Bogotá, domingo 25 de Marzo de 2007. Recogiendo todos los argumentos del Ministerio Público, la Corte Suprema de Justicia dejó en firme la condena impuesta al mayor del Ejercito Nacional Álvaro Cortes Murillo de 11 años de prisión como coautor del delito de concierto para delinquir, por su activa colaboración y apoyo a paramilitares que actuaban en el oriente de Antioquia.

Los hechos ocurrieron entre los años 1990 y 2000 cuando el oficial se desempeñó como jefe de operaciones del grupo de caballería Mecanizado Juan del Corral, que operaba en el municipio de Rionegro Antioquia y posteriormente como Comandante del Batallón Macheteros del Cauca.

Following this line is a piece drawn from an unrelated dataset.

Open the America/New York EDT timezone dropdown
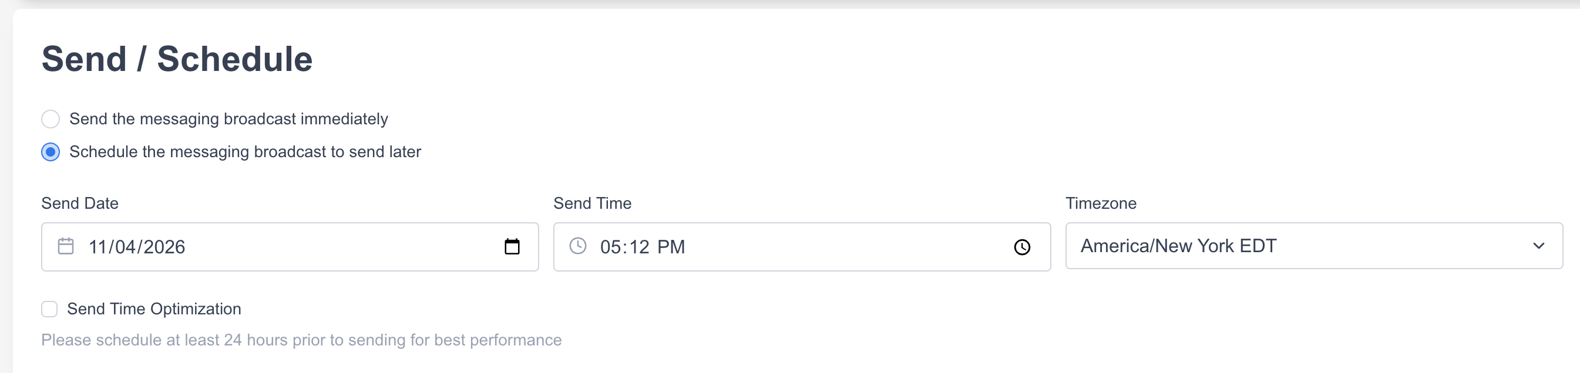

En ese periodo se inició una relación delictiva con Ricard López Lora, alias “Rober” o “la marrana” tenebroso convicto procedente de Urabá, confeso jefe de una organización criminal que se dedicó a eliminar a todo aquel que tuviera vínculos con la insurgencia, a personas drogadictas, o con antecedentes penales y para ello, contaba con el apoyo económico de algunas personas adineradas de la región y con la colaboración activa y omisiva de varios miembros de la Fuerza Pública, según pudo probar en su momento la Procuraduría General de la Nación, a través de la Dirección Nacional de Investigaciones Especiales y como lo destaca el concepto emitido por la Procuraduría Primera Delegada para la Casación Penal.

Alias la marrana fue capturado el enero de 1998 en el municipio de La Ceja, Antioquia y en su poder se halló un beeper cuyo rastreo permitió encontrar decenas de mensajes enviados por el mayor Cortes Murillo, bajo el alias de “poncho”, cuya finalidad era advertirle “sobre la presencia del Ejercito que procuraba su captura y en otras oportunidades solicitar colaboración para realizar ‘trabajos’ cuya naturaleza no anunció”.

Fueron 41 mensajes a través de los cuales le informaba sobre acciones de inteligencia, actuaciones militares y le solicitaba llamar a su celular, a otro que el oficial compró a un soldado de su unidad militar, e inclusive, comunicarse con teléfonos que resultaron ser de la jefatura de operaciones a su cargo; mensajes que se interrumpieron en la época en que Cortes Murillo disfrutó de su periodo de vacaciones.

De esta manera el oficial Cortes Murillo fomentó, auspició, facilitó y actuó en forma coordinada con el grupo ilegal de autodefensas que operó en esa región.